Наличие в среде ароматических аминокислот снимает биологическую активность антибиотика азасерина по отношению к Е.coli .

Плотность используемой культуры тест-организма должна быть постоянной для каждой серии опытов, ибо с повышением плотности клеток тесткультуры уменьшается величина зоны задержки ее роста, бактерии заметно влияют на процесс диффузии антибиотика ввиду того, что антибиотические вещества в определенной мере связываются этими организмами.

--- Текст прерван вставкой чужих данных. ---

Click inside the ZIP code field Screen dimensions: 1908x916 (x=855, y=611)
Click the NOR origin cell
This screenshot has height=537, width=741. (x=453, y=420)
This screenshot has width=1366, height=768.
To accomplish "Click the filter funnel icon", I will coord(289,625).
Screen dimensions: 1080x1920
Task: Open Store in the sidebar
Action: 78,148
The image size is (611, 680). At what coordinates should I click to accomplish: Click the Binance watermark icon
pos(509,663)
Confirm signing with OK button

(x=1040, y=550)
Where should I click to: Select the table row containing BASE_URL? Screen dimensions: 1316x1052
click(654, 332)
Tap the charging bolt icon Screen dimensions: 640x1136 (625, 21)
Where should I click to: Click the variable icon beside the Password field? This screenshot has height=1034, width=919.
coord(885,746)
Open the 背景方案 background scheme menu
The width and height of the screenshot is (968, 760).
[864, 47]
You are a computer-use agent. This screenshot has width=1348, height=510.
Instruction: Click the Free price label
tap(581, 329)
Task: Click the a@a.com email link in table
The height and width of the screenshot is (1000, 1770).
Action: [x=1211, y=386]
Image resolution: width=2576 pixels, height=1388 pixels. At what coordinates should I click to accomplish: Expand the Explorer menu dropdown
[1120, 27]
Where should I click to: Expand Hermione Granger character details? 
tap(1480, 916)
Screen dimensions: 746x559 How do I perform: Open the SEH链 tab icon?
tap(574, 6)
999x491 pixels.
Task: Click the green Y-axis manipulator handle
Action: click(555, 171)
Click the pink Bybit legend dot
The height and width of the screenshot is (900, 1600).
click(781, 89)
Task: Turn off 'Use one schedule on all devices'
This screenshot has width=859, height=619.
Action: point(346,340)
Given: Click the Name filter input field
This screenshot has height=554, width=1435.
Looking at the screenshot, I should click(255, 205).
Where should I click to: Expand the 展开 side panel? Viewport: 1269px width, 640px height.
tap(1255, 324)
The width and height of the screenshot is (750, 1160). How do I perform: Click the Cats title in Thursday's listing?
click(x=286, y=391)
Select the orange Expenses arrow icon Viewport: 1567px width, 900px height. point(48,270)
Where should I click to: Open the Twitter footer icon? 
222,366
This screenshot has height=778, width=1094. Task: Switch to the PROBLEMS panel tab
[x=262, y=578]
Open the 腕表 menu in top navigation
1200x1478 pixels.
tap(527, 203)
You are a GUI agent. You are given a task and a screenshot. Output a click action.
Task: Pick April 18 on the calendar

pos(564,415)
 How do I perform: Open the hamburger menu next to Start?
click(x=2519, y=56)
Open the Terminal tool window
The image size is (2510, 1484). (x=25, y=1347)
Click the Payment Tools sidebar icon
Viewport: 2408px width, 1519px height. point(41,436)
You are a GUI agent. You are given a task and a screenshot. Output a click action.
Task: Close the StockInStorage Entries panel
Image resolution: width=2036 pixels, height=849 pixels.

Применение в опытах постоянной плотности вегетативных микробных клеток и спор тест-организма в агаровой среде дает возможность получать зоны угнетения роста используемой тест-культуры соответствующей величины с резко очерченными краями.

Чаще всего для определения плотности микробных клеток и спор бактерий используют фотоэлектрокалориметр или стеклянный оптический стандарт, выпускаемый Государственным контрольным институтом им. Л.А. Тарасевича (ГКИ); стандарты соответствуют 5, 9, 10 и 11 единицам мутности. В качестве единицы мутности условно принята мутность взвеси тифозных бактерий, содержащая 100 млн. микробных тел в 1 мл. Однако при определении биологической активности антибиотиков в качестве тест-организмов чаще всего используют другие микробы, величина числового эквивалента мутности которых обычно не соответствует величине числового эквивалента мутности тифозных бактерий.